Backpropagation – The Math Behind Optimization

Most ML and AI libraries don’t require you to understand the math behind backpropagation to perform the process. TensorFlow, sklearn, and most other machine learning packages have incorporated backpropagation methods.

But knowing how it works will help you grasp the concept deeper and improve your performance of vanilla neural networks and ability to tackle more complex deep learning architectures.

This article breaks down backpropagation into its components and defines all concepts involved in the equations. It assumes a general understanding of neural networks and familiarity with backpropagation. Still, it recaps the basics and provides all necessary definitions to understand the backpropagation formulas.

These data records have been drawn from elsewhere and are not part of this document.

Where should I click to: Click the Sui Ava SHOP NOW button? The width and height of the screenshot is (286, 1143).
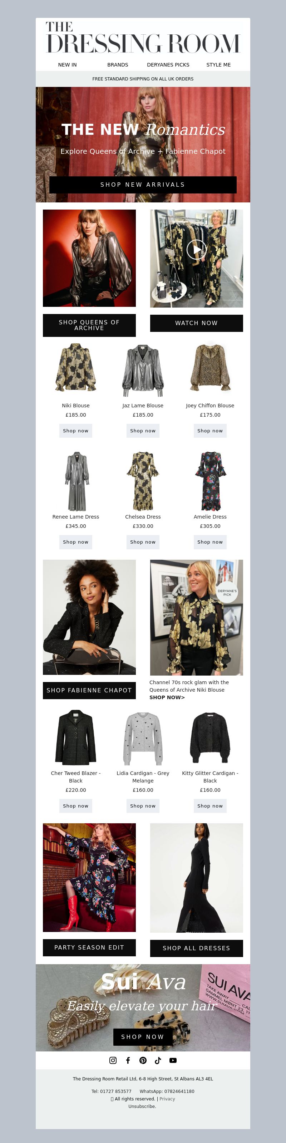[143, 1037]
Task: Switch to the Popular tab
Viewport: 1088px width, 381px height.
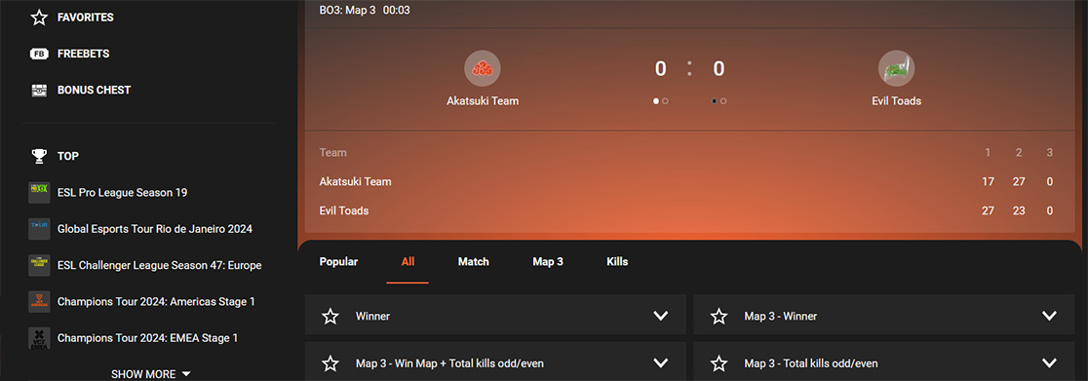Action: click(x=338, y=262)
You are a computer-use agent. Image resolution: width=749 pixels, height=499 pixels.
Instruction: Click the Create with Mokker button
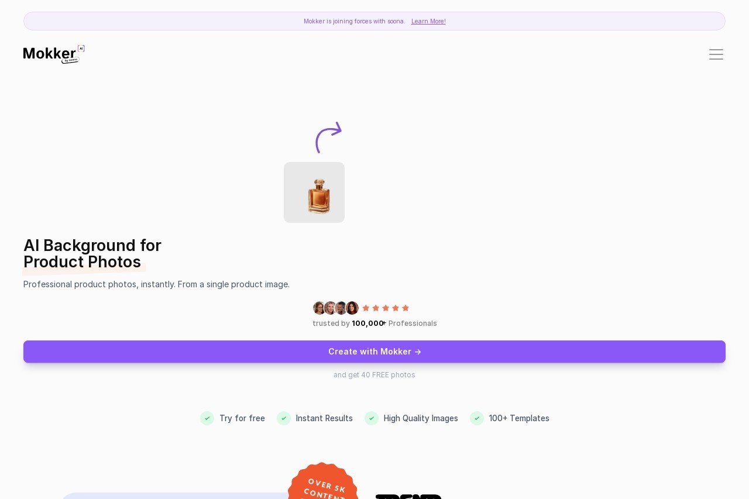point(375,352)
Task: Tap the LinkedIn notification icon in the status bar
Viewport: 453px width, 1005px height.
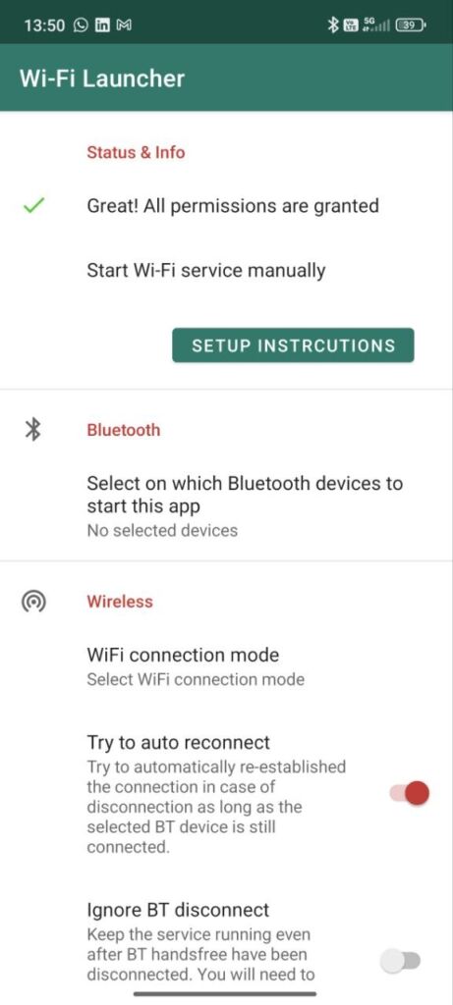Action: (x=102, y=25)
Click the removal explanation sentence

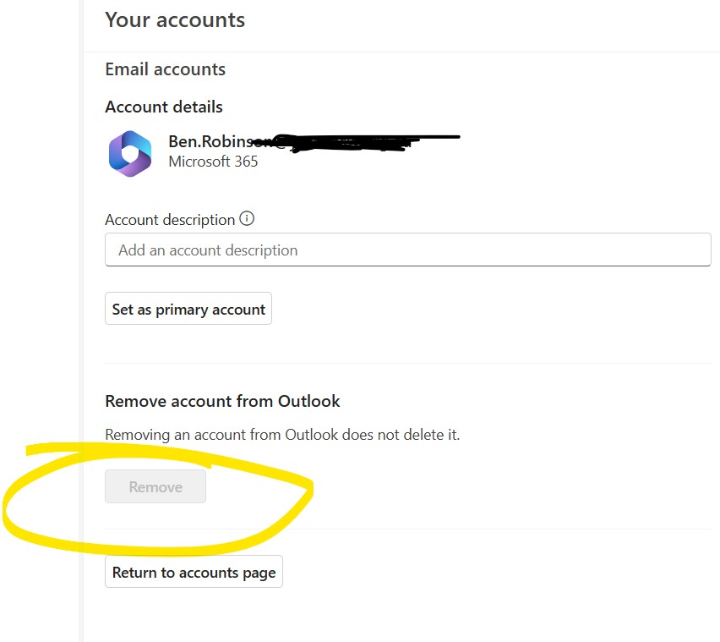point(282,434)
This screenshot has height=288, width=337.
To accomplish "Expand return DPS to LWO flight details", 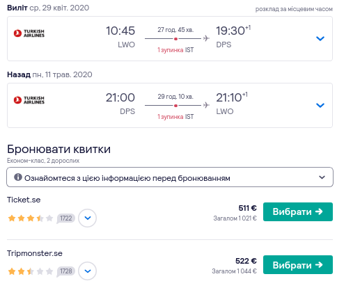I will [x=320, y=105].
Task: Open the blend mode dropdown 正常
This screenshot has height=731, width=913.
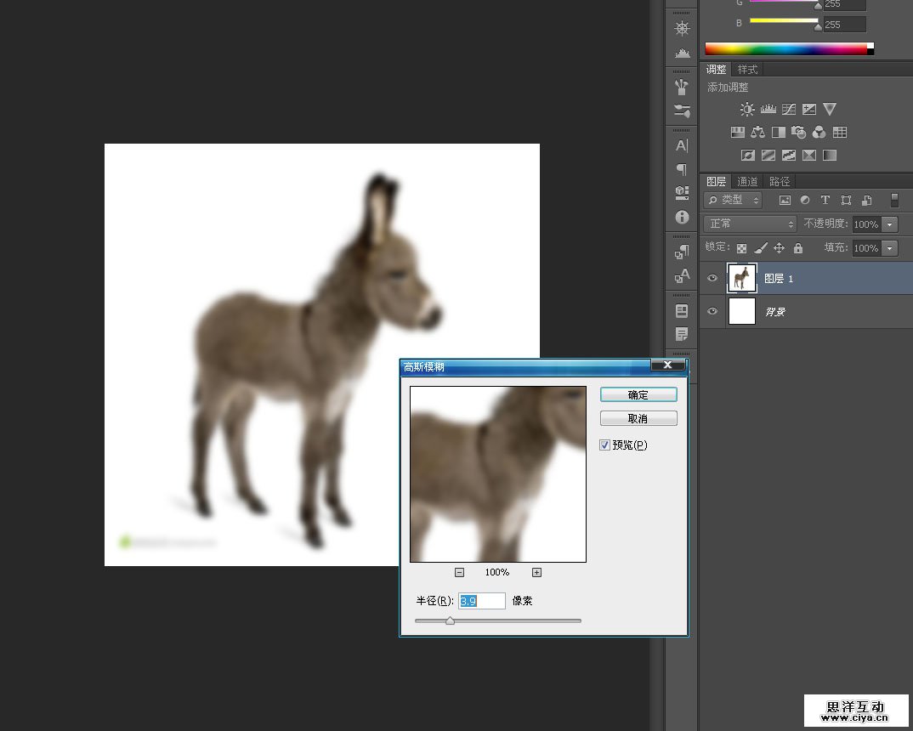Action: click(750, 224)
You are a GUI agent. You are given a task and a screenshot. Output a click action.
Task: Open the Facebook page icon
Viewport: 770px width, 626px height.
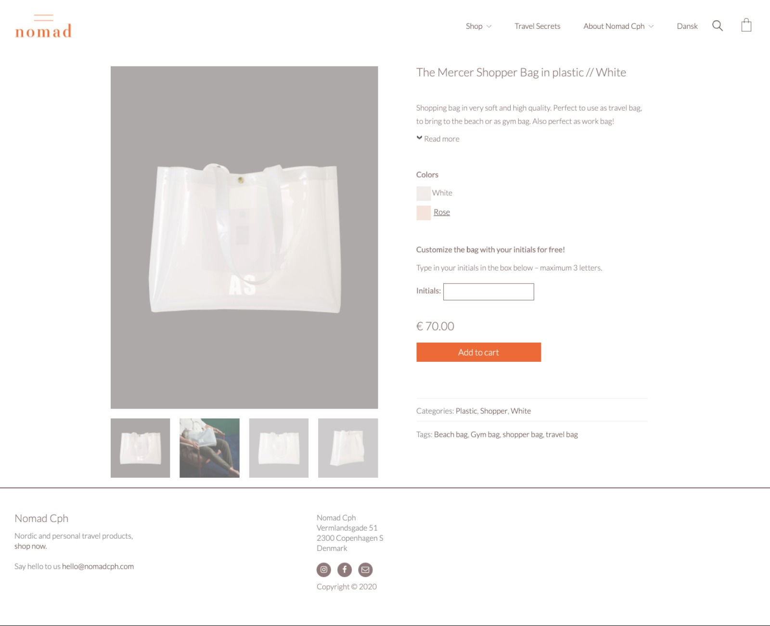coord(345,570)
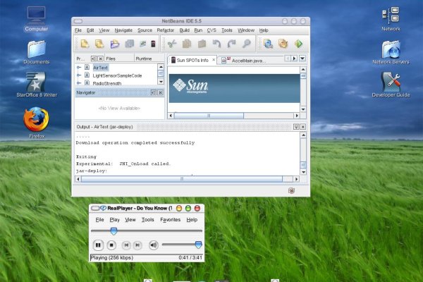Screen dimensions: 423x282
Task: Close the Navigator panel
Action: coord(161,92)
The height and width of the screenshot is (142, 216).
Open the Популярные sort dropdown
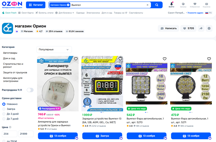coord(54,49)
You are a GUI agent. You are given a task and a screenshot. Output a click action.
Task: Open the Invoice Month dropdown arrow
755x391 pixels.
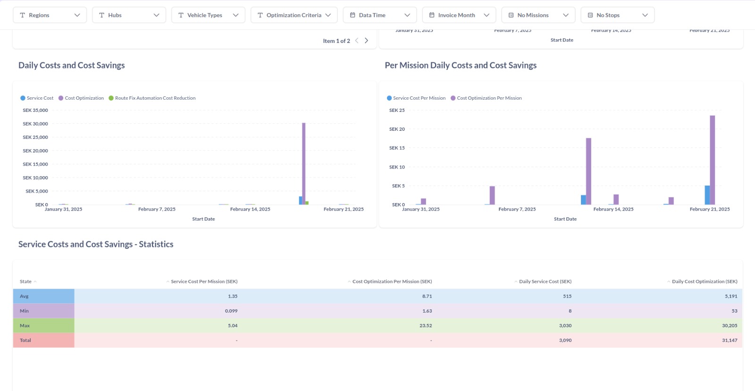coord(487,15)
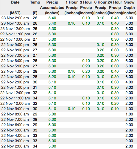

The topics we touch on in this article are covered in detail in our Deep Learning with TensorFlow 2 course.

What Is Backpropagation?

The machine learning process is iterative. We feed data into the model and measure its accuracy through the objective function. Then, with the help of optimization algorithms, we vary the model’s parameters (weights and biases) until we reach the desired outputs. This comprises the training stage.

Forward propagation is the process of pushing inputs through the net. At the end of each epoch, we compare the obtained outputs to the targets to form the errors. In backpropagation, we reverse the process and adjust the weights and biases based on the obtained errors, minimizing the loss.

Backpropagation—short for ‘backward propagation of errors’—is an optimization algorithm used to improve the accuracy of artificial neural networks. It’s an essential component of the gradient descent optimization process.

Deep Neural Network Components

Before diving into the math behind backpropagation, we must understand deep neural networks’ components. In the following example, we provide several denotations in the computations below.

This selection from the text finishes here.